Requirement ::
Set down the records again, keeping each line exactly as it is.

(Dataset entries)
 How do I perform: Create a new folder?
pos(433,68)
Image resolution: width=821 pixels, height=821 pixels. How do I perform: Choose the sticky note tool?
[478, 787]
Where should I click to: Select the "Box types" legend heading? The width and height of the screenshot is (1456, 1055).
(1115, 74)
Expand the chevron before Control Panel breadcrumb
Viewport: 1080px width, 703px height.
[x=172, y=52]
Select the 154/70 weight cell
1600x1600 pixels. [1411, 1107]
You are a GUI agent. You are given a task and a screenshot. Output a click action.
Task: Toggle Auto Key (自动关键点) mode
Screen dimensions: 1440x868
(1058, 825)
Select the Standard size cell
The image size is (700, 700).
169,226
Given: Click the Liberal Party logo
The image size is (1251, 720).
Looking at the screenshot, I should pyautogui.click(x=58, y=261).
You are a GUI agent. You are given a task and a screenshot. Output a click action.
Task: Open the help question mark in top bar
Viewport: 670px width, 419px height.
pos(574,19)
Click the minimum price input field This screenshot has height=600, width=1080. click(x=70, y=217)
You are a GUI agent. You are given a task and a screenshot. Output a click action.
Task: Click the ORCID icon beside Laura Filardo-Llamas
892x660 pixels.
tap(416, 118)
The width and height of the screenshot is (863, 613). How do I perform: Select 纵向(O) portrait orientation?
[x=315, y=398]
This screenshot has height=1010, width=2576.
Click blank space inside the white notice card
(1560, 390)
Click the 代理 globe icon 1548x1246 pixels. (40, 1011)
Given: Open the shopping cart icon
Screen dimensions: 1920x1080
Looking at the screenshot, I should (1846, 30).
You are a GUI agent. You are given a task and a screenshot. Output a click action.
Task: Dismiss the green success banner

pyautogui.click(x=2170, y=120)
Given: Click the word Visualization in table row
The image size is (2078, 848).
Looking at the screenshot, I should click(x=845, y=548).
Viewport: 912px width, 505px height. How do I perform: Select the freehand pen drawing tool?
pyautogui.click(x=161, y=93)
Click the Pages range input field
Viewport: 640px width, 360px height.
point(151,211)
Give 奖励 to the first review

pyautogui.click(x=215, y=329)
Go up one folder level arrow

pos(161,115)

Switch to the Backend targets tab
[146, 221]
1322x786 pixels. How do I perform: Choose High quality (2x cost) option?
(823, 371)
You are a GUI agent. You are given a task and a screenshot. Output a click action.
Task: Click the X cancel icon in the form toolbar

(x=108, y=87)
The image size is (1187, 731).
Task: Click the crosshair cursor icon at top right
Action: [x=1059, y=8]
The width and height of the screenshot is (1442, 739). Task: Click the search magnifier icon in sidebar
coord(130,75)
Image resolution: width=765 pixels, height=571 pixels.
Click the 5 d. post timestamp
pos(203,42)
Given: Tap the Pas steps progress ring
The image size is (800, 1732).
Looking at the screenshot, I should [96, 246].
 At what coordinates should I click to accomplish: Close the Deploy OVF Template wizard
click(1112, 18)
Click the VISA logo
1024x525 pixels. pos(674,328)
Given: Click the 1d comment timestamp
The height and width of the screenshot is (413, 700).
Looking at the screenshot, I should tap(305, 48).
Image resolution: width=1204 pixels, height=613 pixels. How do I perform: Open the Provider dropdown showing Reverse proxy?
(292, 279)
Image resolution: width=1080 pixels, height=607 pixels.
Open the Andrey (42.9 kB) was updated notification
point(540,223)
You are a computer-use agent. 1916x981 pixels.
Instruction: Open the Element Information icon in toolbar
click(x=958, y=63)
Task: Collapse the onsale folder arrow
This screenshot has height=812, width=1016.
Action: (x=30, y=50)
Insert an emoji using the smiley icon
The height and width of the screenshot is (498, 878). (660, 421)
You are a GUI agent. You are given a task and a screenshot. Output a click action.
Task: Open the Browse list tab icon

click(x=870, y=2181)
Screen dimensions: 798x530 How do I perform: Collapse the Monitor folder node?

Response to the task ::
 How do I perform: Create a new folder?
pos(433,68)
Image resolution: width=821 pixels, height=821 pixels. How do I perform: Choose the sticky note tool?
[478, 787]
Where should I click to: Select the "Box types" legend heading? The width and height of the screenshot is (1456, 1055).
(1115, 74)
Expand the chevron before Control Panel breadcrumb
Viewport: 1080px width, 703px height.
[x=172, y=52]
Select the 154/70 weight cell
1600x1600 pixels. [1411, 1107]
You are a GUI agent. You are given a task and a screenshot. Output a click action.
Task: Toggle Auto Key (自动关键点) mode
Screen dimensions: 1440x868
(1058, 825)
Select the Standard size cell
The image size is (700, 700).
169,226
Given: Click the Liberal Party logo
The image size is (1251, 720).
Looking at the screenshot, I should pyautogui.click(x=58, y=261).
You are a GUI agent. You are given a task and a screenshot. Output a click action.
Task: Open the help question mark in top bar
Viewport: 670px width, 419px height.
pos(574,19)
Click the minimum price input field This screenshot has height=600, width=1080. click(x=70, y=217)
You are a GUI agent. You are given a task and a screenshot. Output a click action.
Task: Click the ORCID icon beside Laura Filardo-Llamas
892x660 pixels.
tap(416, 118)
The width and height of the screenshot is (863, 613). How do I perform: Select 纵向(O) portrait orientation?
[x=315, y=398]
This screenshot has height=1010, width=2576.
Click blank space inside the white notice card
(1560, 390)
Click the 代理 globe icon 1548x1246 pixels. (40, 1011)
Given: Open the shopping cart icon
Screen dimensions: 1920x1080
Looking at the screenshot, I should (1846, 30).
You are a GUI agent. You are given a task and a screenshot. Output a click action.
Task: Dismiss the green success banner

pyautogui.click(x=2170, y=120)
Given: Click the word Visualization in table row
The image size is (2078, 848).
Looking at the screenshot, I should click(x=845, y=548).
Viewport: 912px width, 505px height. How do I perform: Select the freehand pen drawing tool?
pyautogui.click(x=161, y=93)
Click the Pages range input field
Viewport: 640px width, 360px height.
point(151,211)
Give 奖励 to the first review

pyautogui.click(x=215, y=329)
Go up one folder level arrow

pos(161,115)

Switch to the Backend targets tab
[146, 221]
1322x786 pixels. How do I perform: Choose High quality (2x cost) option?
(823, 371)
You are a GUI agent. You are given a task and a screenshot. Output a click action.
Task: Click the X cancel icon in the form toolbar

(x=108, y=87)
The image size is (1187, 731).
Task: Click the crosshair cursor icon at top right
Action: [x=1059, y=8]
The width and height of the screenshot is (1442, 739). Task: Click the search magnifier icon in sidebar
coord(130,75)
Image resolution: width=765 pixels, height=571 pixels.
Click the 5 d. post timestamp
pos(203,42)
Given: Tap the Pas steps progress ring
The image size is (800, 1732).
Looking at the screenshot, I should [96, 246].
 At what coordinates should I click to accomplish: Close the Deploy OVF Template wizard
click(1112, 18)
Click the VISA logo
1024x525 pixels. pos(674,328)
Given: Click the 1d comment timestamp
The height and width of the screenshot is (413, 700).
Looking at the screenshot, I should tap(305, 48).
Image resolution: width=1204 pixels, height=613 pixels. How do I perform: Open the Provider dropdown showing Reverse proxy?
(292, 279)
Image resolution: width=1080 pixels, height=607 pixels.
Open the Andrey (42.9 kB) was updated notification
point(540,223)
You are a computer-use agent. 1916x981 pixels.
Instruction: Open the Element Information icon in toolbar
click(x=958, y=63)
Task: Collapse the onsale folder arrow
This screenshot has height=812, width=1016.
Action: (x=30, y=50)
Insert an emoji using the smiley icon
The height and width of the screenshot is (498, 878). (660, 421)
You are a GUI agent. You are given a task and a screenshot. Output a click action.
Task: Open the Browse list tab icon

click(x=870, y=2181)
Screen dimensions: 798x530 How do I perform: Collapse the Monitor folder node?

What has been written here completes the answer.